LANGGAMPOS.COM - Sekretaris Jenderal Badan Pengurus Pusat Himpunan Pengusaha Muda Indonesia (BPP HIPMI) Anggawira mendesak pemerintah untuk menindak tegas tambang-tambang nakal menyusul kasus pencemaran lingkungan di Raja Ampat.
Permintaan ini muncul sebagai respons terhadap keprihatinan publik mengenai praktik pertambangan yang merusak ekosistem laut di kawasan konservasi tersebut.
Indonesia Butuh Industri Tambang Berkelanjutan untuk Kemajuan Ekonomi
Anggawira menegaskan bahwa Indonesia membutuhkan industri pertambangan yang baik guna memajukan perekonomian nasional. Namun, dia mencatat adanya beberapa perusahaan yang tidak menjalankan operasi pertambangan sesuai dengan regulasi yang berlaku.
"Pemerintah harus melindungi perusahaan yang patuh hukum dan memberikan insentif nyata bagi mereka yang menerapkan praktik terbaik. Di saat yang sama, penegakan hukum terhadap pelanggaran harus tegas tanpa pandang bulu," kata Anggawira dalam keterangan tertulis, Minggu (8/6).
Banyak Perusahaan Tambang Terapkan Praktik Berkelanjutan
Sekjen HIPMI menekankan bahwa tidak semua perusahaan tambang di Indonesia melakukan praktik pencemaran lingkungan. Anggawira menyebut banyak perusahaan yang menambang secara berkelanjutan dan bertanggung jawab.
Dia mencontohkan PT Bumi Resources Tbk. melalui anak usahanya Kaltim Prima Coal dan Arutmin yang aktif menjalankan reklamasi dan konservasi biodiversity serta meraih PROPER Hijau dari KLHK.
Contoh Sukses Tambang Berkelanjutan di Indonesia
Anggawira juga menyoroti PT Merdeka Copper Gold Tbk yang menjalankan tambang emas berkelanjutan di Banyuwangi, PT Vale Indonesia dengan program revegetasi dan restorasi lahan pascatambang serta pembangunan smelter untuk hilirisasi nikel.
PT Freeport Indonesia disebut sebagai pionir tambang bawah tanah dan pembangunan smelter Gresik, sementara PT Bukit Asam berhasil mengubah area tambang menjadi kawasan ekowisata dan pertanian produktif.
Tantangan Penegakan Hukum Pertambangan di Indonesia
Menurut Anggawira, pemerintah sebenarnya sudah memiliki banyak regulasi untuk mengawasi pertambangan, termasuk UU Nomor 3 Tahun 2020 dan PP Nomor 96 Tahun 2021. "Namun tantangan utama bukan lagi pada regulasi, melainkan pada penegakan, konsistensi, dan transparansi. Di sinilah pemerintah dan pelaku industri perlu terus mendorong perbaikan," ujarnya.
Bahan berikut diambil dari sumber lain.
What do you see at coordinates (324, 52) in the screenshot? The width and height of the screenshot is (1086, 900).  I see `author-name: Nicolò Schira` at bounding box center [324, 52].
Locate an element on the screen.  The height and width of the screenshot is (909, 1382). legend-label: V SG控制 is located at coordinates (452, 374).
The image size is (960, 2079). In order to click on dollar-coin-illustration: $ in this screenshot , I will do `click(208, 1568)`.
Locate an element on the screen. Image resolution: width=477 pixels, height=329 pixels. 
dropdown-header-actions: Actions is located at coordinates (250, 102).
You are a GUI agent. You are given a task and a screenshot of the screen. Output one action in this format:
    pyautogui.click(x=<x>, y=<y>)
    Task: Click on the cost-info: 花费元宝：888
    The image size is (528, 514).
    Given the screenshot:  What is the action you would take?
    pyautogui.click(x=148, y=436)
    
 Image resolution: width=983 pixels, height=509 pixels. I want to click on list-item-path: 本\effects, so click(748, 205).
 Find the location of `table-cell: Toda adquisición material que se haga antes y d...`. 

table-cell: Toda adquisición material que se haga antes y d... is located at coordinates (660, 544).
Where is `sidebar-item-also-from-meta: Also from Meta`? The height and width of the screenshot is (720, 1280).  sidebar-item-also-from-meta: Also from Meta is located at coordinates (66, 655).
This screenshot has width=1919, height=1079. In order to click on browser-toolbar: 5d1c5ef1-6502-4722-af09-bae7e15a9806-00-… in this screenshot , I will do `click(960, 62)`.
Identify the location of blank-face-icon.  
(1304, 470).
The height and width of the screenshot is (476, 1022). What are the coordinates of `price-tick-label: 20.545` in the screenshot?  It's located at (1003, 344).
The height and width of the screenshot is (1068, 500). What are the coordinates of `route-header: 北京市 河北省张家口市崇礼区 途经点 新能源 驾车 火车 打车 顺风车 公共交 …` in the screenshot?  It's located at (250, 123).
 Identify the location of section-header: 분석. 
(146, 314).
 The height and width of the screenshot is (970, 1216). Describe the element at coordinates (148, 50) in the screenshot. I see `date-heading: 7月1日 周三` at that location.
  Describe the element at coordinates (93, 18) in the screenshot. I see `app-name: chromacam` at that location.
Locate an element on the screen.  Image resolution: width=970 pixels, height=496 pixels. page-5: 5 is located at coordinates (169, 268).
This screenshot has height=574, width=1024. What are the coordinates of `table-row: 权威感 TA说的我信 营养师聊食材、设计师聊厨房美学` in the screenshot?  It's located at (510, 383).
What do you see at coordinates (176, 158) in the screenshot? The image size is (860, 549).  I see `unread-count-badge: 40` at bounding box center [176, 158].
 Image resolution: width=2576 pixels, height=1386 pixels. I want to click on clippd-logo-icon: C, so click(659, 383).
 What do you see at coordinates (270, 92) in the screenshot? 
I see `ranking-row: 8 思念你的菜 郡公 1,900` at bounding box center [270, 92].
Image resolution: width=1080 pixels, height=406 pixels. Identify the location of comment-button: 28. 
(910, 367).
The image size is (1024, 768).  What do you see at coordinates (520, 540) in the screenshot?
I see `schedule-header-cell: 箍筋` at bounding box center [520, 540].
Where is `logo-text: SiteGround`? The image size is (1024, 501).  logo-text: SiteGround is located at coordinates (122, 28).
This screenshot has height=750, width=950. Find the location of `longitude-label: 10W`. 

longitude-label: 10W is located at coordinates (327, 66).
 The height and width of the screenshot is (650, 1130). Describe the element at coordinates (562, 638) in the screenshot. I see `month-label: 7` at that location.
Kasus Raja Ampat dan Respons Pemerintah
Sebelumnya, masyarakat mengkritik pengabaian pemerintah terhadap tambang nikel yang merusak alam Raja Ampat, Papua Barat Daya. Bupati Raja Ampat Orideko Burdam menyatakan tidak bisa mengintervensi tambang yang diduga mencemari Raja Ampat karena keterbatasan wewenang.
"97 persen Raja Ampat adalah daerah konservasi sehingga ketika terjadi persoalan pencemaran lingkungan oleh aktivitas tambang, kami tidak bisa berbuat apa-apa karena kewenangan kami terbatas," ungkap Orideko di Sorong, Sabtu (31/5).
Menanggapi hal tersebut, Menteri ESDM Bahlil Lahadalia turun tangan dengan menghentikan operasi tambang milik PT GAG Nikel.
"Untuk sementara kita hentikan operasinya. Sampai dengan verifikasi lapangan, kita akan cek. Nah, tetapi apapun hasilnya, nanti kami akan sampaikan setelah cross-check lapangan terjadi," kata Bahlil dalam acara bincang media di Kantor ESDM, Kamis (5/6).